What is required — Starting at the line that contains "Task: Follow the Produtos breadcrumb link", transcribe every remaining line of the entries exactly, including the last one.

Materials provided Block Start

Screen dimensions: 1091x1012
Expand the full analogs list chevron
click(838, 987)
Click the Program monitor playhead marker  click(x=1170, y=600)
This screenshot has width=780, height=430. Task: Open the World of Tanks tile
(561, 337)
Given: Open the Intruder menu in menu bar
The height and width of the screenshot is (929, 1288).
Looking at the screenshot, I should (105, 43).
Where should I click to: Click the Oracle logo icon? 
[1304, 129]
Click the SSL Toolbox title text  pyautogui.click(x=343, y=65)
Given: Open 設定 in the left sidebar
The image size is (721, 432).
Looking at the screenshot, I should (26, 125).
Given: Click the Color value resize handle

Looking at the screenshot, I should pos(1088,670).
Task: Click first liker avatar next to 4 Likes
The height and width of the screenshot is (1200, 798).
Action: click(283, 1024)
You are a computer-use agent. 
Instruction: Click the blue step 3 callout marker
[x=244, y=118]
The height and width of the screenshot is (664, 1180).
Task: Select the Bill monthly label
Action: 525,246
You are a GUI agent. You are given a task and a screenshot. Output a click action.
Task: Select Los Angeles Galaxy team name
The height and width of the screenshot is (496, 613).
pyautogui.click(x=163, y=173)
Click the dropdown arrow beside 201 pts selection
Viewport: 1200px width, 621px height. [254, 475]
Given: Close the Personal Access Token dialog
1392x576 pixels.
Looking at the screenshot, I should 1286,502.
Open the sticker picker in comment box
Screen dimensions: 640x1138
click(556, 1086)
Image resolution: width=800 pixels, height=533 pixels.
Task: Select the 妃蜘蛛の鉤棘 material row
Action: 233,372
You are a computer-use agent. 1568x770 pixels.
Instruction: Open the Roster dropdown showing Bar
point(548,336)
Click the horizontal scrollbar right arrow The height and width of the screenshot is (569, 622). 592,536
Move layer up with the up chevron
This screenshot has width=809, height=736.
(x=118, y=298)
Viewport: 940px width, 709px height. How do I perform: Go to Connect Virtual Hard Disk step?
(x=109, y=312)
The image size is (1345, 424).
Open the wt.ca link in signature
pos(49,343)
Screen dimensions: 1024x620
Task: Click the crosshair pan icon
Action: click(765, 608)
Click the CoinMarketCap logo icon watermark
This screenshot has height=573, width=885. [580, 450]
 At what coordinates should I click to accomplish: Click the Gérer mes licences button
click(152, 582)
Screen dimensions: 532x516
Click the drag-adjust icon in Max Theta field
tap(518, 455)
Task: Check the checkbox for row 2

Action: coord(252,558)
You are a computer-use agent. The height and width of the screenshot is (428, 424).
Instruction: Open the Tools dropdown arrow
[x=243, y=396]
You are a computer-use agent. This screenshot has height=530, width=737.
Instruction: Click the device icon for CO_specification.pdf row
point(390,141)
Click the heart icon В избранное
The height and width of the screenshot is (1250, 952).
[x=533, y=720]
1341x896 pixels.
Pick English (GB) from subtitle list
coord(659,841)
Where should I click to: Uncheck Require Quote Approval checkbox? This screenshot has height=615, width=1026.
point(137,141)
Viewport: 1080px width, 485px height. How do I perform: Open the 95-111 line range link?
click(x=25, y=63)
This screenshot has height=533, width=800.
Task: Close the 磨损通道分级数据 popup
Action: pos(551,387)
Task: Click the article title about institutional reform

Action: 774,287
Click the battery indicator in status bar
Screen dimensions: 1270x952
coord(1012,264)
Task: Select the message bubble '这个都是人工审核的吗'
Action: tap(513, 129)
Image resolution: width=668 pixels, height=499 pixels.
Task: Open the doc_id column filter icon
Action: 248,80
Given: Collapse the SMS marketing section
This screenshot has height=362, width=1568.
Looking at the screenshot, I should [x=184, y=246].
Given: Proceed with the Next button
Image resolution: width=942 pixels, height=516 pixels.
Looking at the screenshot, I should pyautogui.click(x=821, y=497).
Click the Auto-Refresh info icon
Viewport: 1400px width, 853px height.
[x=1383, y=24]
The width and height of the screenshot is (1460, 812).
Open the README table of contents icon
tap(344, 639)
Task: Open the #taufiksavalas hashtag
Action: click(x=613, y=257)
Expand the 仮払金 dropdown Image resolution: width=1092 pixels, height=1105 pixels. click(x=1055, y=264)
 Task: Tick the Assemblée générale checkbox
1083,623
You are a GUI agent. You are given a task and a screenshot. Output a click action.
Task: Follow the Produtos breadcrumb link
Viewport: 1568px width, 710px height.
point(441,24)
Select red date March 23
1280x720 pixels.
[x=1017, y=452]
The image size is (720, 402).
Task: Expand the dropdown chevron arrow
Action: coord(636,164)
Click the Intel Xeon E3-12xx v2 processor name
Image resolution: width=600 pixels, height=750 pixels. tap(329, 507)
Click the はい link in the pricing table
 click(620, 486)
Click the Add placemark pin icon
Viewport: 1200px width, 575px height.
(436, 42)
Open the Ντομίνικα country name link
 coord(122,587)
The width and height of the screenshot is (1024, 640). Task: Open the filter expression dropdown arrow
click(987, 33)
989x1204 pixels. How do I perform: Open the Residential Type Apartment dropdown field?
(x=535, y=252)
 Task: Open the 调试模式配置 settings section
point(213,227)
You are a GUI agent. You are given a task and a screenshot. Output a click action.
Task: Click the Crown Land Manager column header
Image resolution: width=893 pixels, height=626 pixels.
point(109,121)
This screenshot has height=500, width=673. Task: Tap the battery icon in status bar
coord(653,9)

Materials provided Block End

Written response —
Task: Follow the Produtos breadcrumb link
Viewport: 1568px width, 710px height.
point(441,24)
Select red date March 23
1280x720 pixels.
[x=1017, y=452]
The image size is (720, 402).
Task: Expand the dropdown chevron arrow
Action: coord(636,164)
Click the Intel Xeon E3-12xx v2 processor name
Image resolution: width=600 pixels, height=750 pixels. tap(329, 507)
Click the はい link in the pricing table
 click(620, 486)
Click the Add placemark pin icon
Viewport: 1200px width, 575px height.
(436, 42)
Open the Ντομίνικα country name link
 coord(122,587)
The width and height of the screenshot is (1024, 640). Task: Open the filter expression dropdown arrow
click(987, 33)
989x1204 pixels. How do I perform: Open the Residential Type Apartment dropdown field?
(x=535, y=252)
 Task: Open the 调试模式配置 settings section
point(213,227)
You are a GUI agent. You are given a task and a screenshot. Output a click action.
Task: Click the Crown Land Manager column header
Image resolution: width=893 pixels, height=626 pixels.
point(109,121)
This screenshot has height=500, width=673. Task: Tap the battery icon in status bar
coord(653,9)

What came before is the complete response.